‘V’ is for volatility and variables

The building blocks of accountancy

is for volatility ad variables

Julia Burn continues with her A-Z of top tips. This month she turns to ‘V’.

 

There definitely appears to be light at the end of a very long tunnel and, thankfully, the vaccine programme seems to be achieving the desired results and is allowing the country to re-open, albeit slowly and carefully. 

There is still a level of uncertainty in the economy while things start to get back to normal and this will inevitably create volatility for independent practitioners’ business finances where it is not possible to return to normal immediately.

To try to stabilise through this volatile time, it will be necessary to identify fixed and variable costs to ensure the business is as efficient and flexible as possible to react and deal with the inevitable fluctuations that it may encounter.

Fixed costs for a business are those that will remain the same and continue to be incurred no matter what the level of income that the business generates.

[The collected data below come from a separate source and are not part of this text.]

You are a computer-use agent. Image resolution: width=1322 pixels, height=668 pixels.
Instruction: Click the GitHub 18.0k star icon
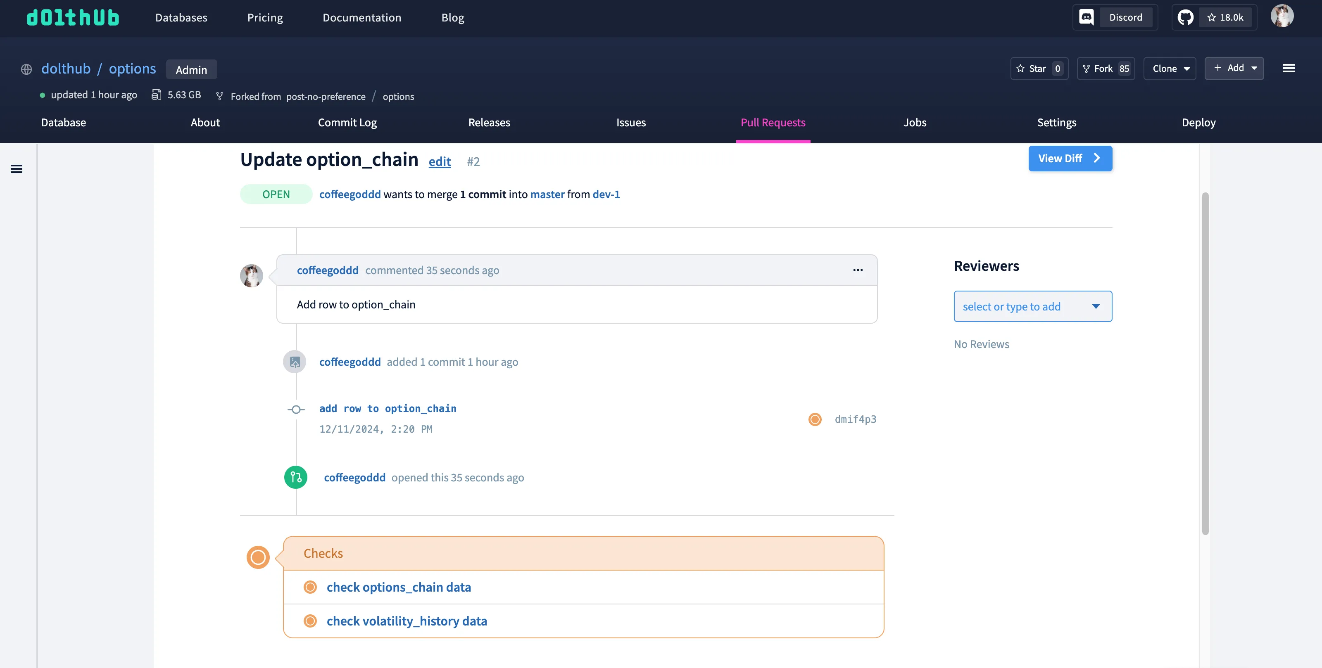(x=1186, y=17)
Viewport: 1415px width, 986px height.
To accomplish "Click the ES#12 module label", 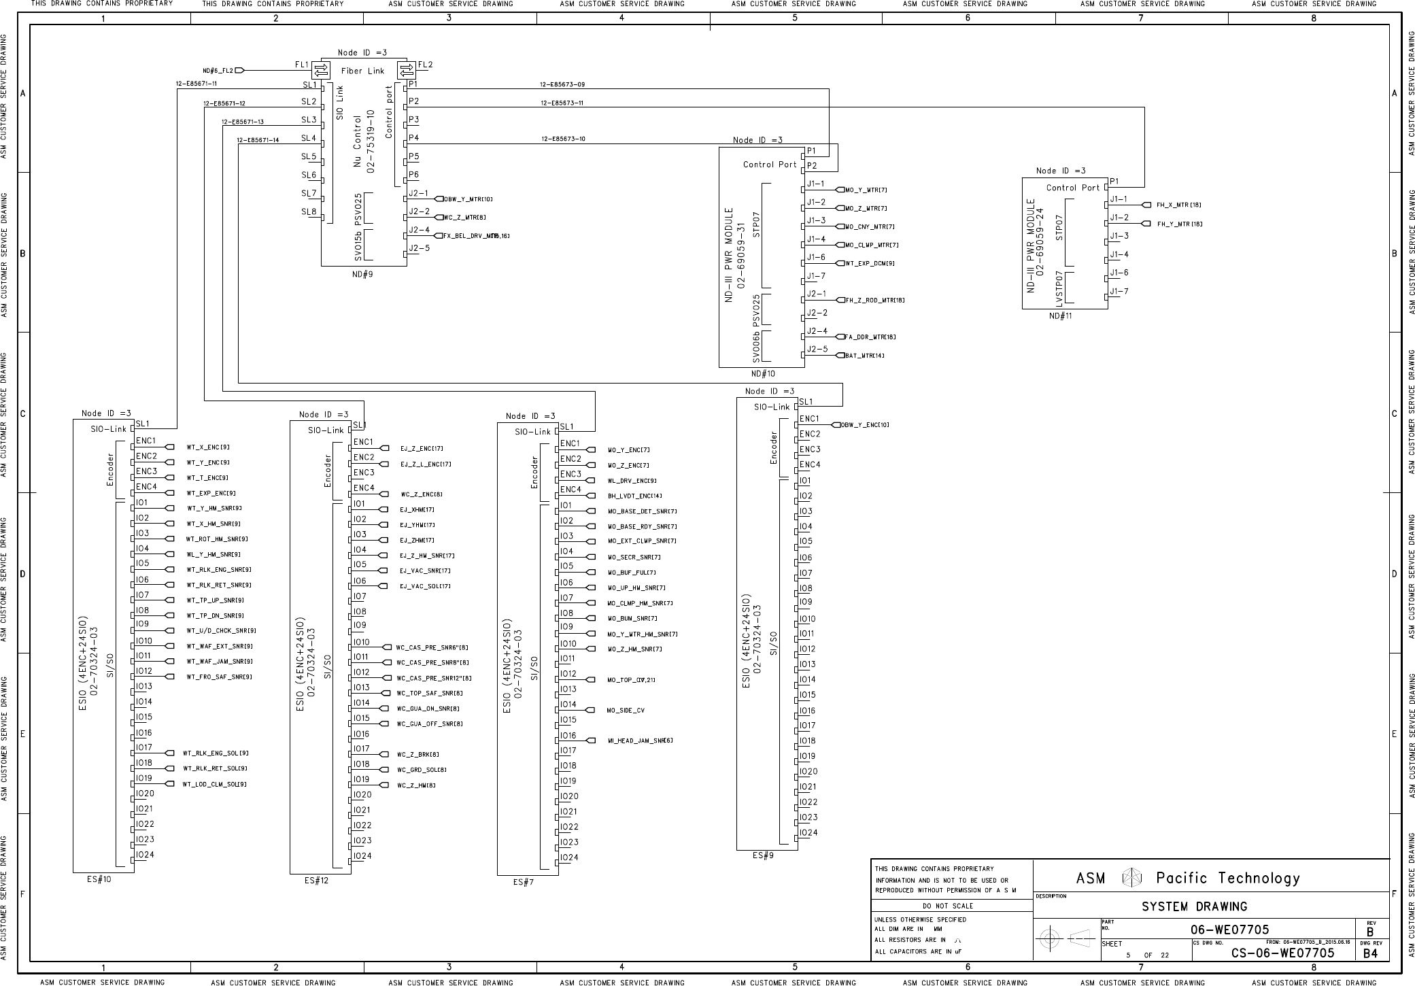I will coord(316,880).
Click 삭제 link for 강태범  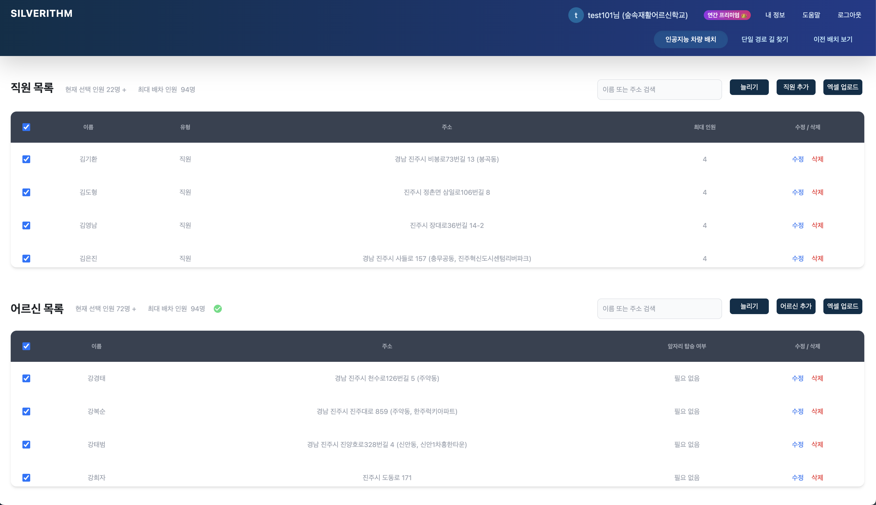(x=817, y=444)
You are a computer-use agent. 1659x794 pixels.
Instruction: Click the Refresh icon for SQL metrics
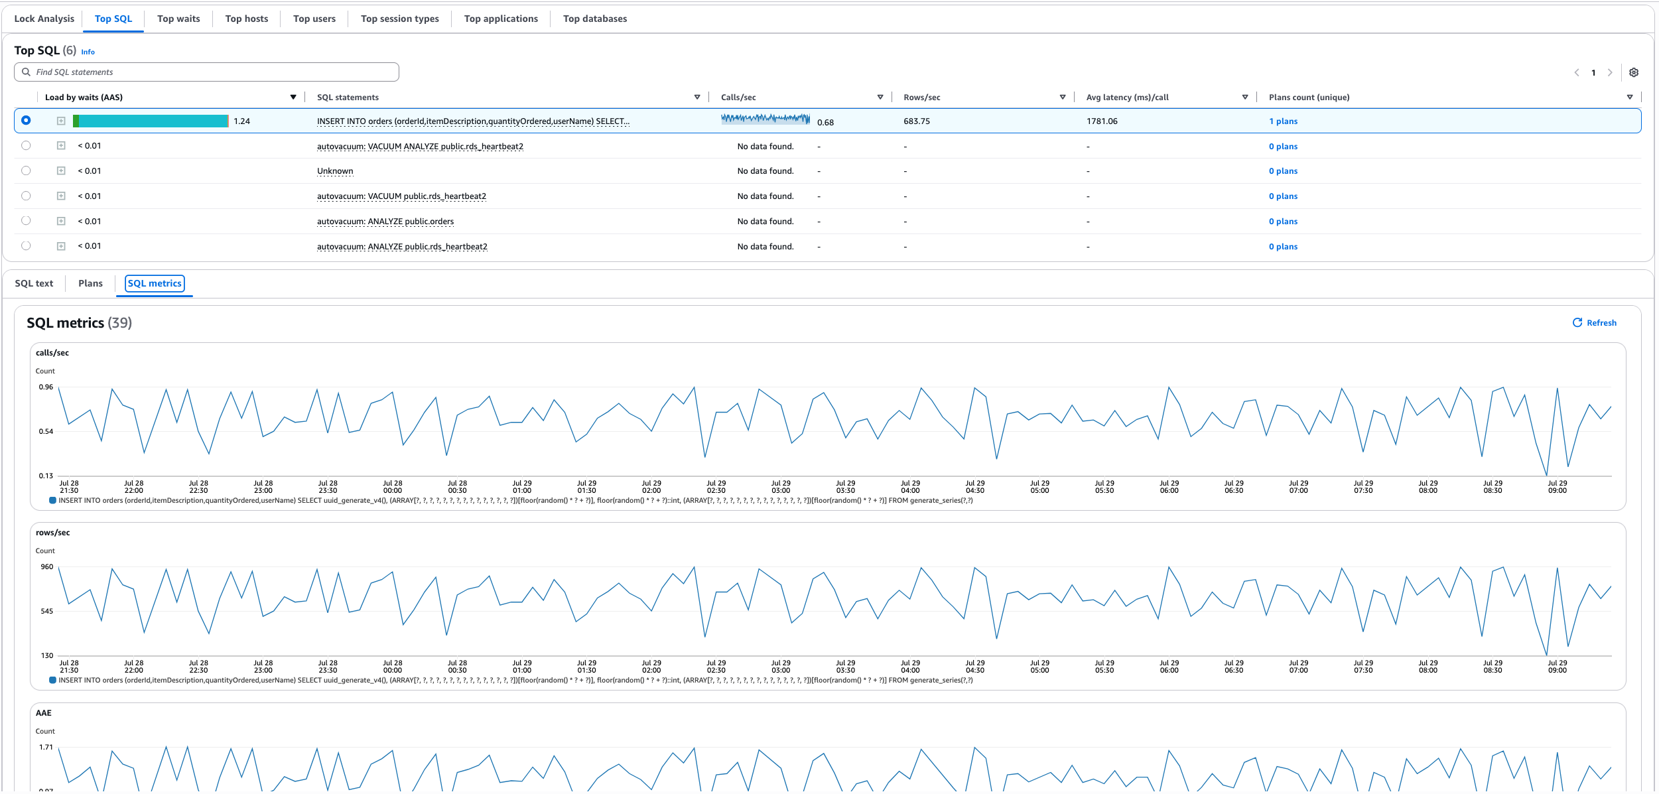point(1577,322)
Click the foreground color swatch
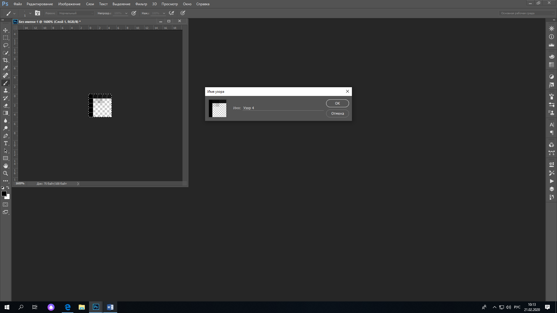Viewport: 557px width, 313px height. (x=4, y=194)
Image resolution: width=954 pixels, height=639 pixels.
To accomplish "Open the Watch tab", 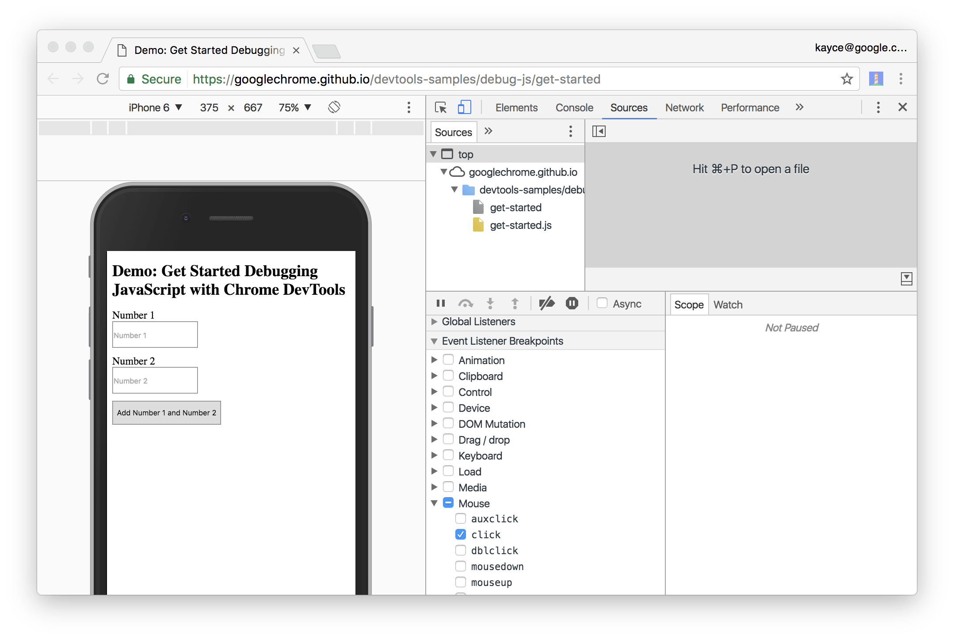I will pyautogui.click(x=728, y=304).
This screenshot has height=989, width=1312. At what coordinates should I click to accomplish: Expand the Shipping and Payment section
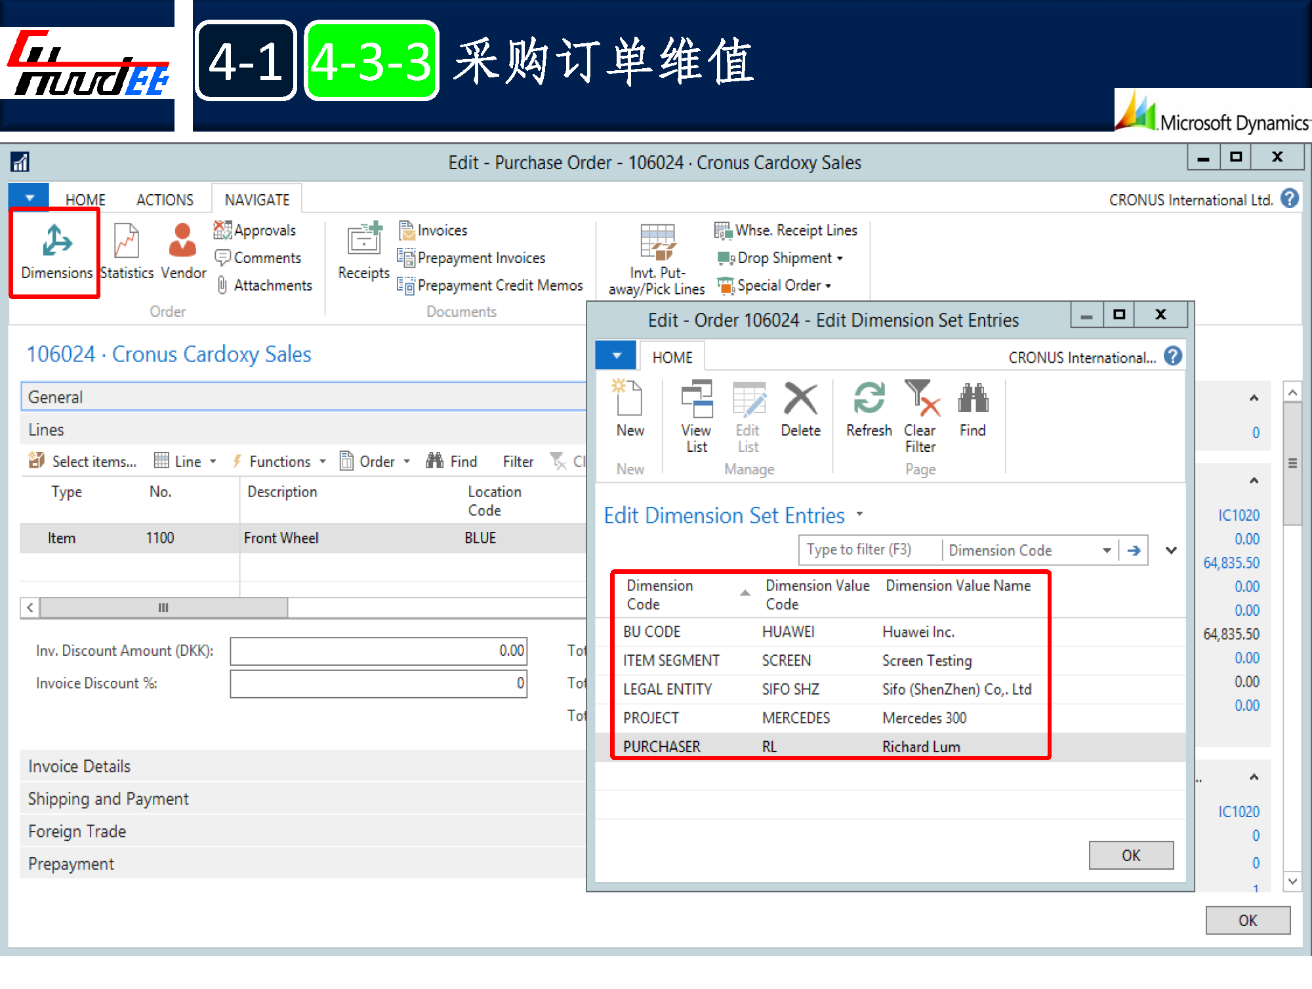(x=108, y=799)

For example, premises rent and rates, wages for salaried staff on an annual salary, and subscriptions to professional bodies required for you to continue your trade that are generally an annual charge rather than being based on your level of income.

Other payments which are not fixed but required to be made at set time frames are things like PAYE, National Insurance and corporation tax, which will be dependent on the levels of salaries paid and profits generating.

Contrastingly, variable costs change with the volume of income the business generates. For example, specialist services that are required to be bought in, light and heat costs and general equipment required to service your clients.